Solution to the Sigma-Problem of Pulsar Wind Nebulae

TL;DR

This paper uses 3D relativistic magnetohydrodynamical simulations to show that kink instability and magnetic dissipation can explain observed features of Pulsar Wind Nebulae, including shock size and polarization.

Contribution

It demonstrates that magnetic dissipation and kink instability reconcile observations with pulsar wind theory in 3D simulations.

Findings

Simulation results match observed shock sizes.

Magnetic dissipation leads to particle-dominated, uniform pressure nebulae.

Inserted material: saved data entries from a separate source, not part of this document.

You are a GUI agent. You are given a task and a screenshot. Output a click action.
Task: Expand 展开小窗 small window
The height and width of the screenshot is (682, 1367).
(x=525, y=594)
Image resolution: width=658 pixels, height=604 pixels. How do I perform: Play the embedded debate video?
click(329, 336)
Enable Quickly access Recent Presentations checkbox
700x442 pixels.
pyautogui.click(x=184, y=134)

Toroidal magnetic fields explain polarization and polar outflows.

Abstract

We present first results of three dimensional relativistic magnetohydrodynamical simulations of Pulsar Wind Nebulae. They show that the kink instability and magnetic dissipation inside these nebulae may be the key processes allowing to reconcile their observations with the theory of pulsar winds. In particular, the size of the termination shock, obtained in the simulations, agrees very well with the observations even for Poynting-dominated pulsar winds. Due to magnetic dissipation the total pressure in the simulated nebulae is particle-dominated and more or less uniform. While in the main body of the simulated nebulae the magnetic field becomes rather randomized, close to the termination shock, it is dominated by the regular toroidal field freshly injected by the pulsar wind. This field is responsible for driving polar outflows and may explain the high polarization observed in pulsar wind nebulae.